Linking versus copying v16

When invoking pg_upgrade, you can use a command-line option to specify whether to copy or link each table and index in the old cluster to the new cluster.

Linking is much faster because pg_upgrade creates a second name (a hard link) for each file in the cluster. Linking also requires no extra workspace because pg_upgrade doesn't make a copy of the original data. When linking the old cluster and the new cluster, the old and new clusters share the data. After starting the new cluster, you can no longer use your data with the previous version of EDB Postgres Advanced Server.

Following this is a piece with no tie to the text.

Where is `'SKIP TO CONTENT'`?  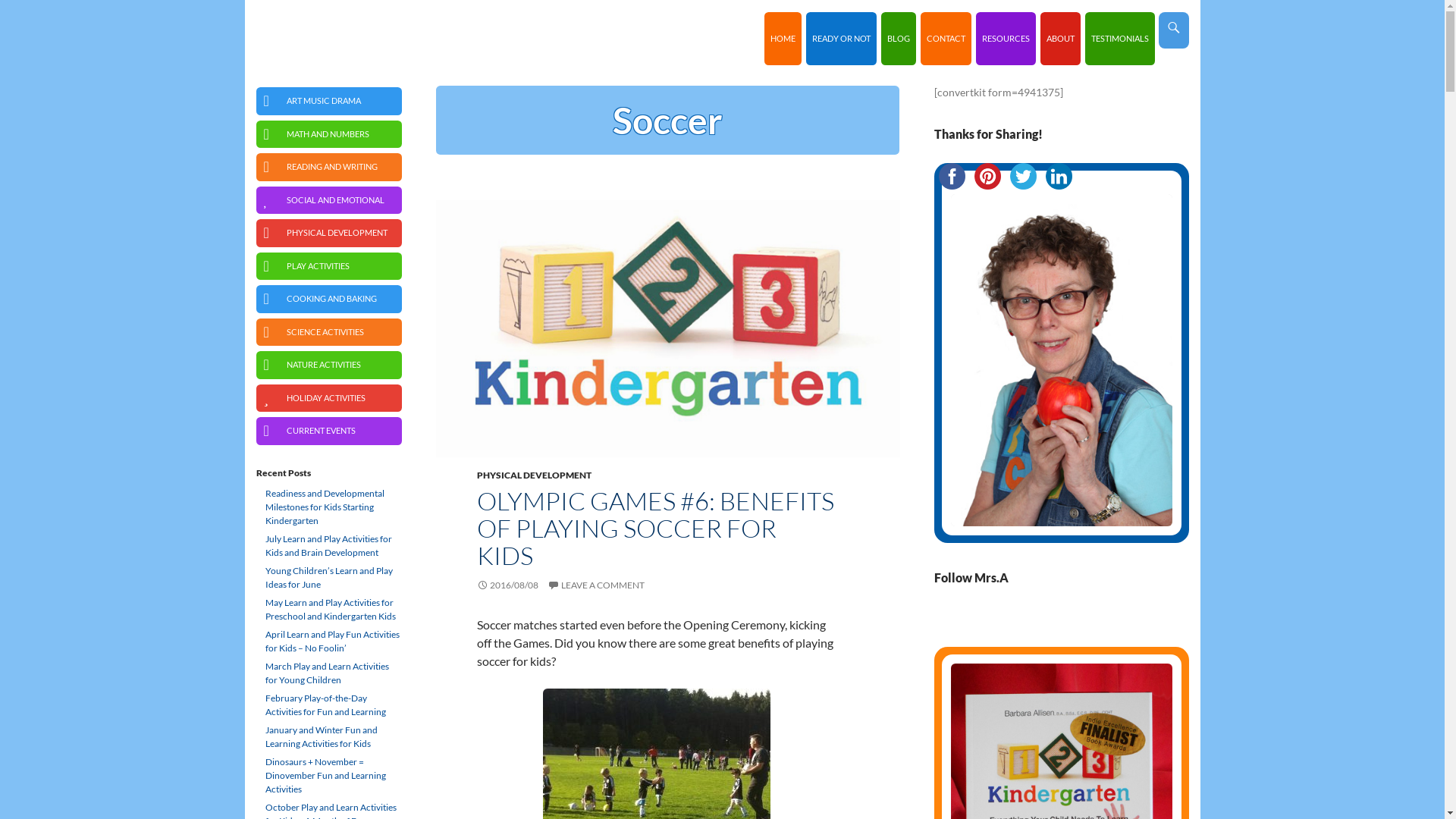 'SKIP TO CONTENT' is located at coordinates (770, 12).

If you choose to copy data from the old cluster to the new cluster, pg_upgrade still reduces the time required to perform an upgrade compared to the traditional dump/restore procedure. pg_upgrade uses a file-at-a-time mechanism to copy data files from the old cluster to the new cluster versus the row-by-row mechanism used by dump/restore. When you use pg_upgrade, you avoid building indexes in the new cluster. Each index is instead copied from the old cluster to the new cluster. Finally, using a dump/restore procedure to upgrade requires a lot of workspace to hold the intermediate text-based dump of all of your data, while pg_upgrade requires very little extra workspace.

Data that's stored in user-defined tablespaces isn't copied to the new cluster. It stays in the same location in the file system but is copied into a subdirectory whose name shows the version number of the new cluster. To manually relocate files that are stored in a tablespace after upgrading, move the files to the new location and update the symbolic links to point to the files. The symbolic links are located in the pg_tblspc directory under your cluster's data directory.